● **EXERCISE PASSAGE**:
------

----- "Ken McDonell" <kenj@xxxxxxxxxxxxxxxx> wrote:
> > kenj> Some of the suggestions to date include ...
I'd like inject another couple of suggestions, that are of
particular interest to me.
1. I'd like to see a capability for "end-to-end" tracing with
a parent/child notion as in several other distributed trace
frameworks. This notion calls for a unique identifier to
be associated with each trace, and each trace to either be
the root of a graph, and/or have the id of a parent trace
associated with it, with the option of these ids being able
to move across hosts (when supporting instrumentation is in
place). Not clear whether this should be enforced for all
traces, the unique ID part I mean, of opt-in. The current
libpcp_trace could get a head transplant to support this,
the current code there is basically superseded by libpcp_mmv
now anyway, so a rethink there would be timely.
These papers cover the sort of capability that I would like
to see us tackle...
http://www.cs.berkeley.edu/~rfonseca/pubs/xtr-nsdi07.pdf
http://sns.cs.princeton.edu/docs/xtrace-inm10.pdf
http://static.googleusercontent.com/external_content/untrusted_dlcp/research.google.com/en//archive/papers/dapper-2010-1.pdf
http://msdn.microsoft.com/en-us/magazine/cc163437.aspx
2. Ability to store traces in PCP logs, and have the same APIs
access them as in live mode, and alongside regular (sampled)

------

● **JOB**:
Continue the mailing-list post on PCP tracing suggestions from where it stops. The listing after this point was drawn from a separate source.

● **RAW DATA**:
------

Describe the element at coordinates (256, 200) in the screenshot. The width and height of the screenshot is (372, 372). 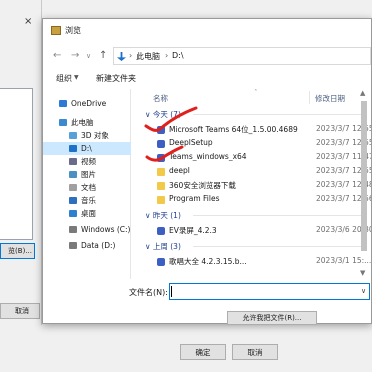
I see `file-row: Program Files 2023/3/7 12:56` at that location.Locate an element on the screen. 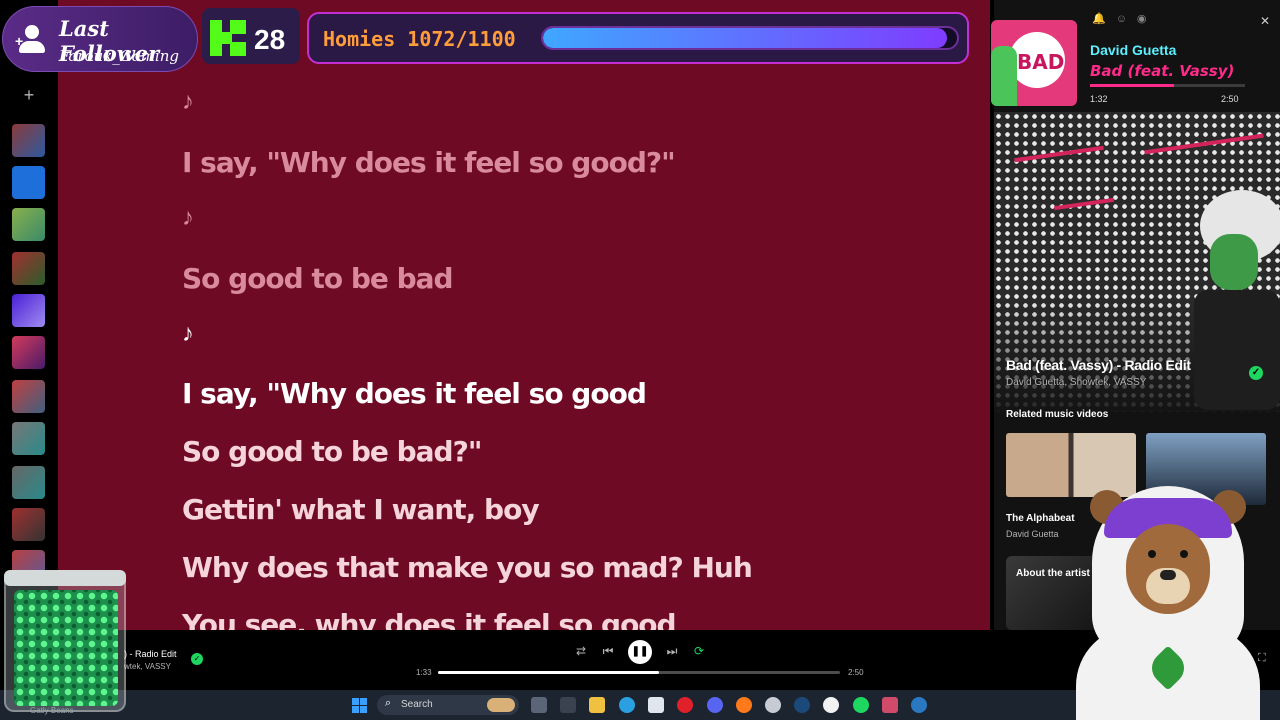 Image resolution: width=1280 pixels, height=720 pixels. widget-artist: David Guetta is located at coordinates (1134, 50).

------

● **RESULT OF THE TASK**:
metric values. Not clear if the current format is well suited
for that (might need extensions, additional index,... dunno),
whether we might need a new metric type for traces so we can
know to trigger callbacks on fetch, etc.
One other random comment - wrt your code snippet, Frank, it'd
probably be more consistent to do the timeout/interval setting
via pmSetMode. The other async requests that Greg/Max did do
not have an opaque void* (passthru) parameter either ... so,
just need to think about whether we want consistency or not
there (and whether than concept needs to be available in those
other async calls).
cheers.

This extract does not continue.